Directions for this task —
What are the lines, word for word, from the line with "Given: Open Skellefteå" up to and including the line with "You are a GUI" in the records below? Omit the pictures.

"""

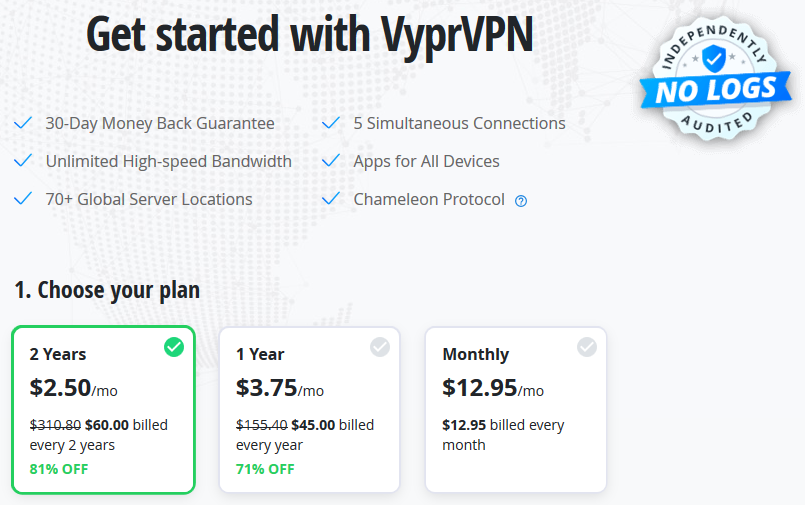Click checkmark next to Unlimited High-speed Bandwidth
This screenshot has height=505, width=805.
pyautogui.click(x=23, y=161)
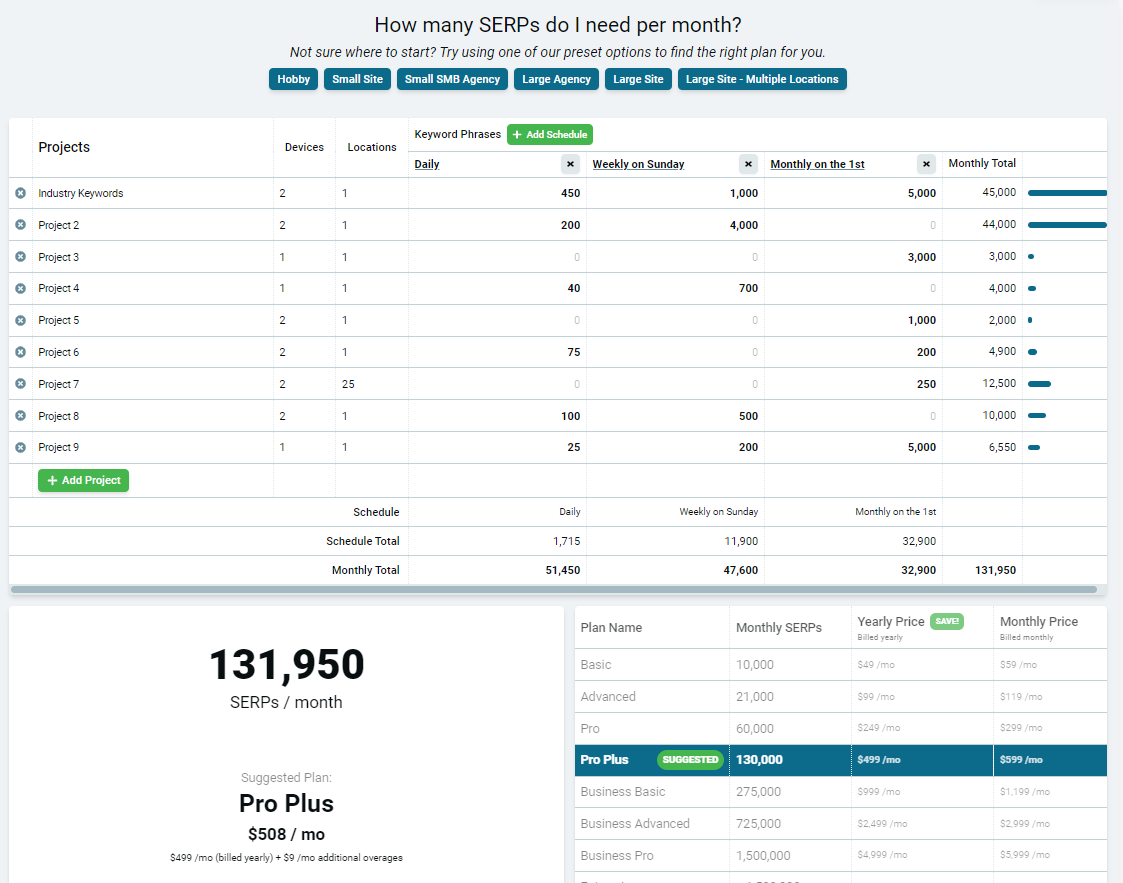This screenshot has height=883, width=1123.
Task: Click the table's horizontal scrollbar
Action: 554,589
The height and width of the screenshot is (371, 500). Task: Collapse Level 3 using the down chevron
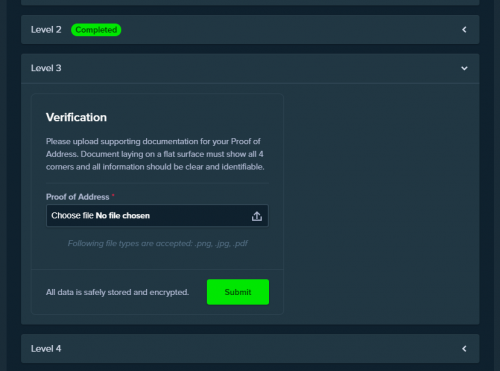464,68
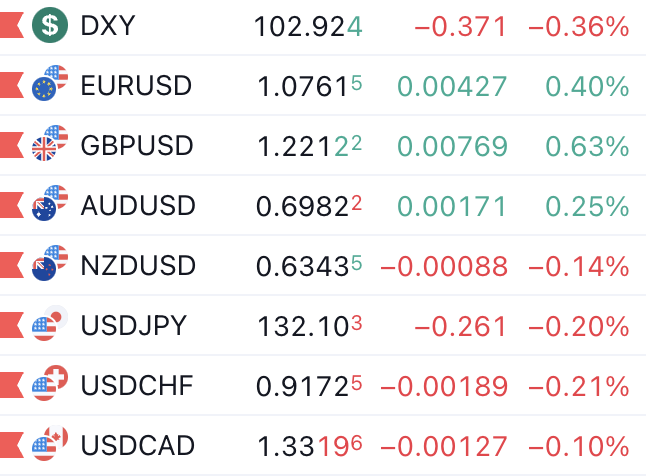Image resolution: width=646 pixels, height=476 pixels.
Task: Toggle the red flag marker beside EURUSD
Action: click(11, 86)
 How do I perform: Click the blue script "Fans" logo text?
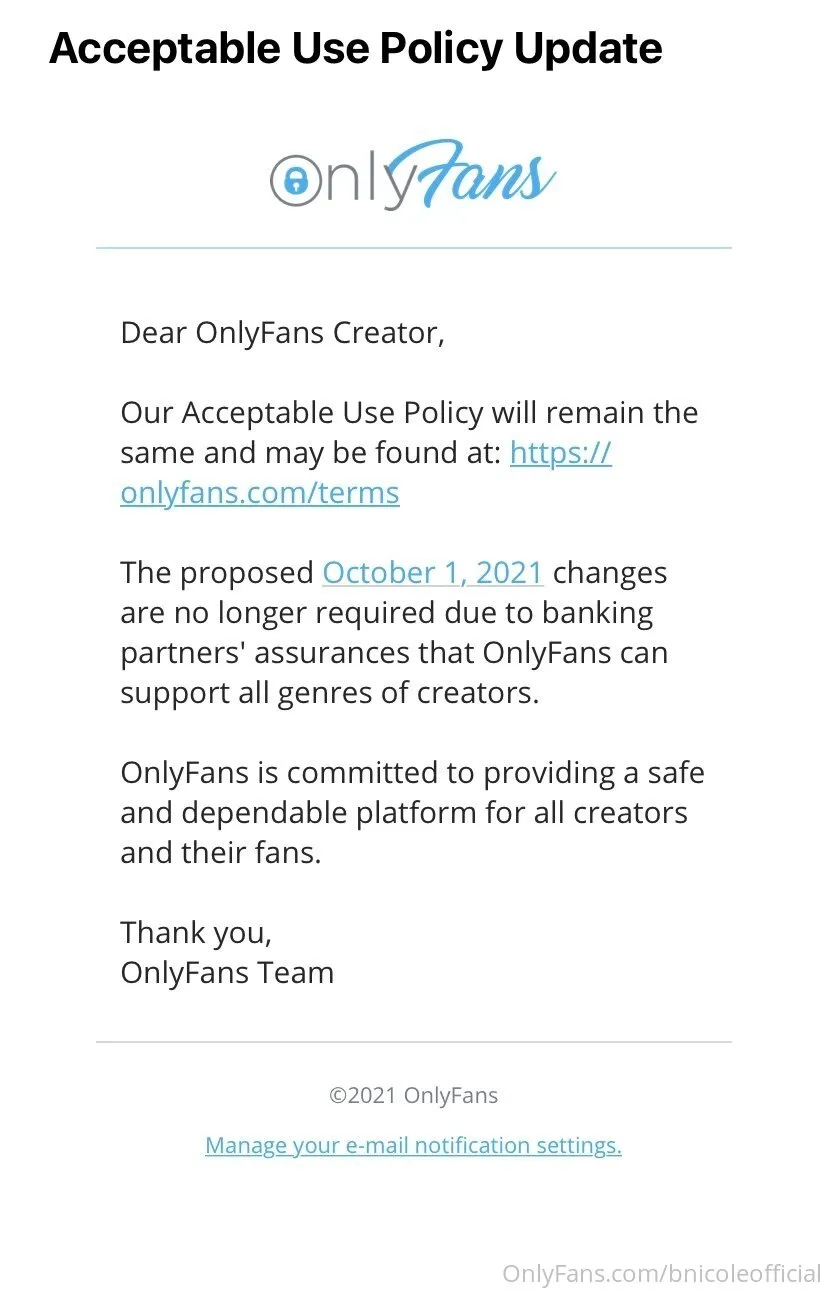click(x=468, y=178)
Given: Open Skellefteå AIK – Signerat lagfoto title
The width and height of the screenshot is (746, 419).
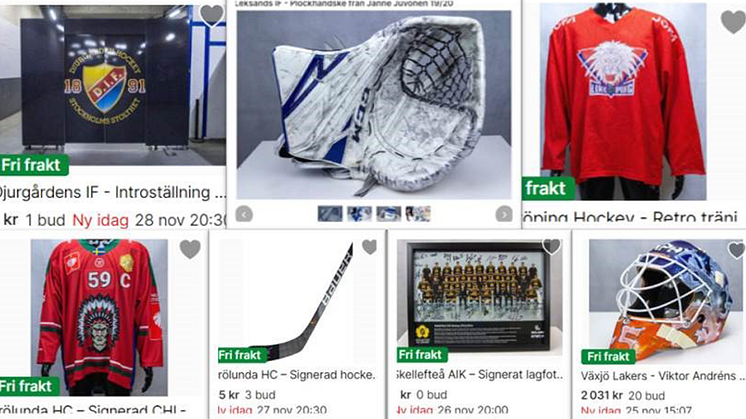Looking at the screenshot, I should point(480,375).
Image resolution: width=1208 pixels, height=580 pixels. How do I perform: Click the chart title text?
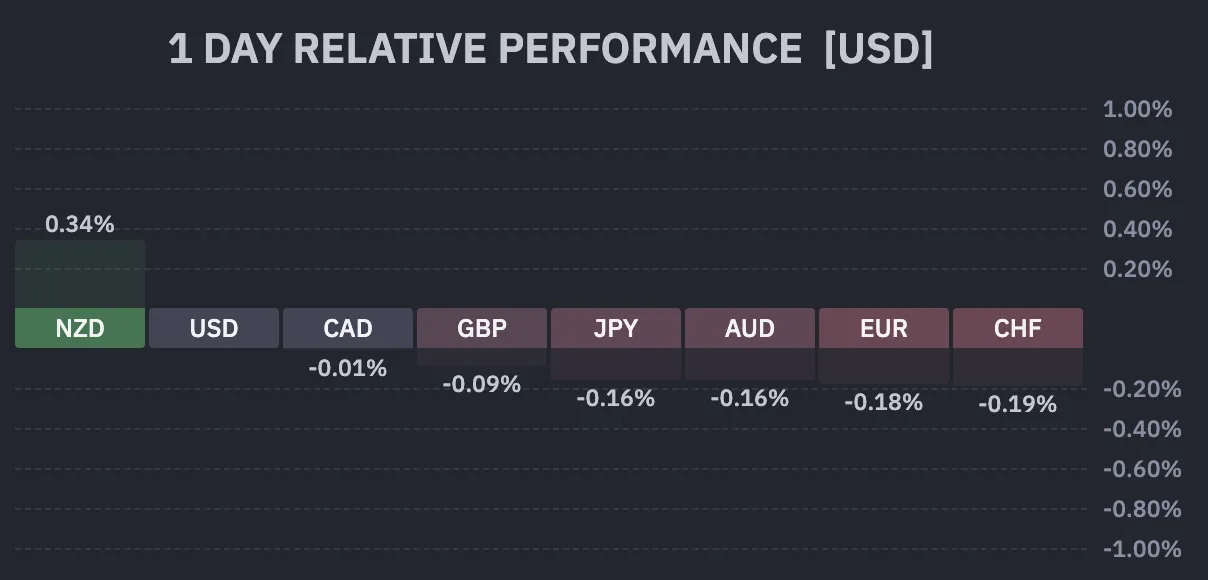[550, 49]
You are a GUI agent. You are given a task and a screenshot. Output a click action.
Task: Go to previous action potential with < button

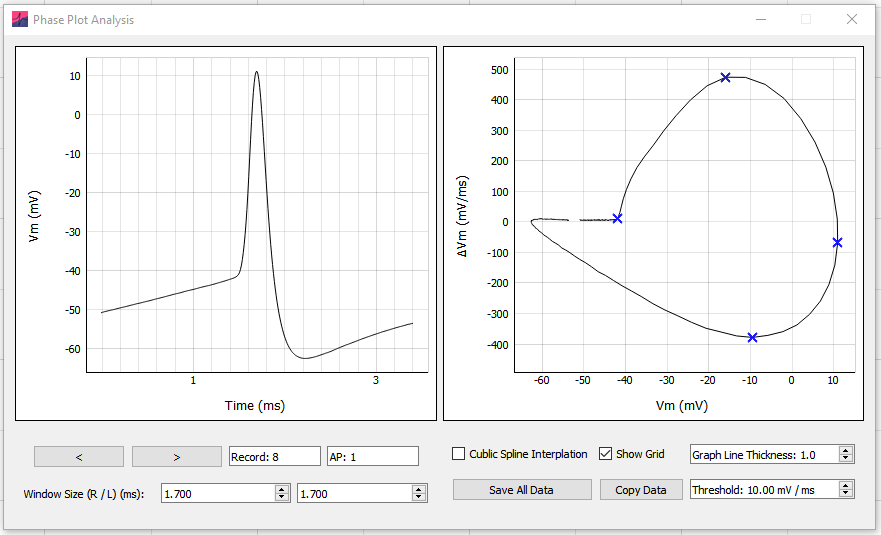(79, 457)
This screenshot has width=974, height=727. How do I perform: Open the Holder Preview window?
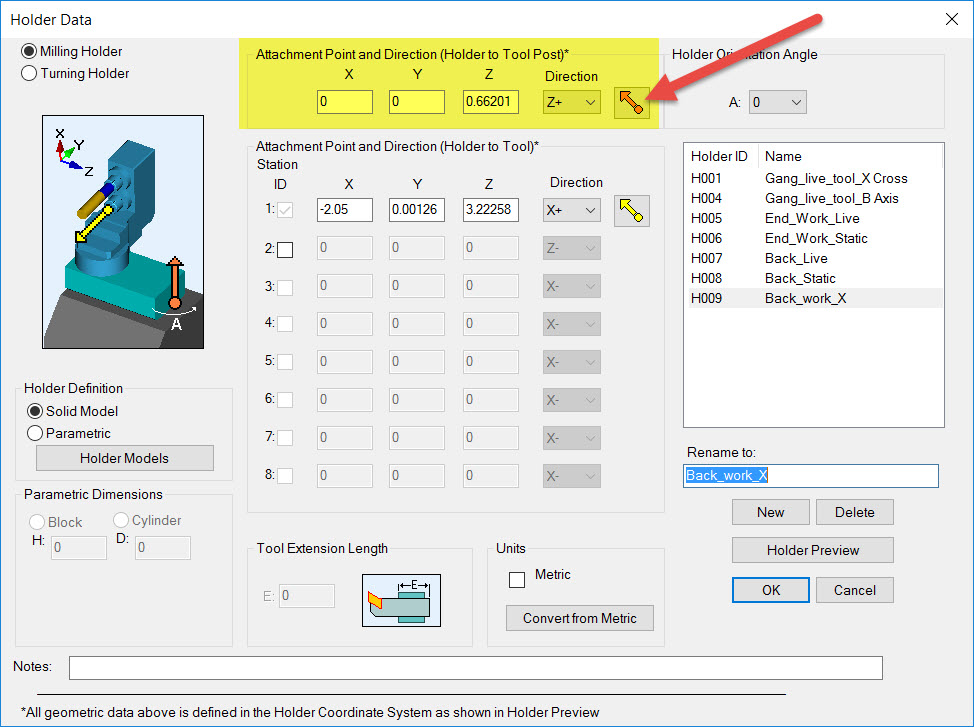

"""

Written reply —
Given: Open Skellefteå AIK – Signerat lagfoto title
The width and height of the screenshot is (746, 419).
Looking at the screenshot, I should point(480,375).
Image resolution: width=1208 pixels, height=580 pixels. How do I perform: Click the chart title text?
[550, 49]
You are a GUI agent. You are given a task and a screenshot. Output a click action.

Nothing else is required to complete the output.